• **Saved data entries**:
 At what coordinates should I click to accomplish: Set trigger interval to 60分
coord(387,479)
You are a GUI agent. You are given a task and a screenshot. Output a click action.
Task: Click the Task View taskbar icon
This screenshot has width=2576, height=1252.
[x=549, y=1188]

• **What is needed**: Count the lines of the material above that contain the string "screenshot", treating uppercase and lowercase letters as different, and reply with the number alone.

• **Finished exercise**: 2